In dieser Folge sprechen wir über ein Thema, das auf den ersten Blick unscheinbar wirkt – aber enorme Auswirkungen auf unsere Gesundheit hat: die Nasenatmung. Wir teilen unsere eigenen Erfahrungen und erklären, warum vielen von uns gar nicht bewusst ist, dass wir tagsüber und vor allem nachts häufig durch den Mund atmen.

Wir schauen uns an, was die Nase eigentlich leistet: Sie filtert, befeuchtet und erwärmt die Atemluft und produziert Stickstoffmonoxid, das entscheidend für die Sauerstoffaufnahme in der Lunge ist.

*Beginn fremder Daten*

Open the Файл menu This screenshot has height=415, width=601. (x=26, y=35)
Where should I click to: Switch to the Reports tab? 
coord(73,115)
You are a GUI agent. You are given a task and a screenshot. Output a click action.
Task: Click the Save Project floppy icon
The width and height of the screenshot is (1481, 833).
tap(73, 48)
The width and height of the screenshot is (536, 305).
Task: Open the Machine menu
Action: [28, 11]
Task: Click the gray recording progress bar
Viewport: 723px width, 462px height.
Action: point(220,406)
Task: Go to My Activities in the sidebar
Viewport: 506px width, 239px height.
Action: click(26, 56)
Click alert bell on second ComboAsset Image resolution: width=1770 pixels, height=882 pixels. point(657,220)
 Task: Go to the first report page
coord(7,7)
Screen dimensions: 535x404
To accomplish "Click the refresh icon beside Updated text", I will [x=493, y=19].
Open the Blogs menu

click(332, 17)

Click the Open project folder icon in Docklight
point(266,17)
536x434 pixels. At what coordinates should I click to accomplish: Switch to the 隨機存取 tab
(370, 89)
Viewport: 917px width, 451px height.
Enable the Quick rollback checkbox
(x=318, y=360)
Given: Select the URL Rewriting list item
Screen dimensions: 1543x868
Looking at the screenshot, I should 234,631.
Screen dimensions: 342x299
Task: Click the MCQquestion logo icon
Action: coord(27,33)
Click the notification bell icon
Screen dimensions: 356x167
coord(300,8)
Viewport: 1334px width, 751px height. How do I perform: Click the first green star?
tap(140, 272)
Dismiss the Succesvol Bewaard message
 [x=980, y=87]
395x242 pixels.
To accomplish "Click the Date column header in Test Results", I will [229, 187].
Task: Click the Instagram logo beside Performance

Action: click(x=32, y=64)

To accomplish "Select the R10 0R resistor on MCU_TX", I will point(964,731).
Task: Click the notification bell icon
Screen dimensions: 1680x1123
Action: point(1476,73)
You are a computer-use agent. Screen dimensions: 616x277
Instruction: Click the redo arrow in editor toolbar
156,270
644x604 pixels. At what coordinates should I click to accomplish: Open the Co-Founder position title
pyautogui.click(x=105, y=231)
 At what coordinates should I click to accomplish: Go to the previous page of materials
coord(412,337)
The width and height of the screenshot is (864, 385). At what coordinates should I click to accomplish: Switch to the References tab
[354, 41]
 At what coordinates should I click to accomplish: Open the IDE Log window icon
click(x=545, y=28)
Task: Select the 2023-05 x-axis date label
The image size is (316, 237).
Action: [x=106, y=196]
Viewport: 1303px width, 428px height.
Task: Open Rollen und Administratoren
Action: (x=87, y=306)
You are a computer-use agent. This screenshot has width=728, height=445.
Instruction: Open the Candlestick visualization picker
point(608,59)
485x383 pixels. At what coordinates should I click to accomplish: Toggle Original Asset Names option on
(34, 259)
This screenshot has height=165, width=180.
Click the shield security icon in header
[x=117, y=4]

Atmen wir stattdessen über den Mund, gelangt ungefilterte, trockene Luft in den Körper – mit Folgen wie Infektanfälligkeit, Schlafstörungen, Schnarchen, Schlafapnoe, Zähneknirschen, Karies, Mundtrockenheit, Verspannungen und Kopfschmerzen.

Besonders spannend wird es beim Schlaf: Wir erklären, warum nächtliche Mundatmung zu Sauerstoffmangel führen kann und der Körper mit Knirschen, Pressen oder häufigem Aufwachen reagiert. Auch die Rolle der Zungen- und Kieferposition wird deutlich – vor allem bei Kindern, bei denen Mundatmung langfristig sogar die Kiefer- und Zahnentwicklung beeinflussen kann.

Wir zeigen alltagstaugliche Lösungsansätze: von Nasenpflege, Nasenspreizern und Nasendusche bis hin zu Mouth-Taping in der Nacht, Zungenreinigung und bewusster Atembeobachtung am Tag. Unser zentrales Learning: Die Nase ist zum Atmen da – nicht der Mund. Wer das wieder verinnerlicht, kann Schlaf, Leistungsfähigkeit, Immunsystem und Wohlbefinden deutlich verbessern.

Unser Fazit: Nasenatmung ist kein Trend, sondern biologischer Standard. Ein kleiner Hebel – mit großer Wirkung für Gesundheit, Energie und Lebensqualität.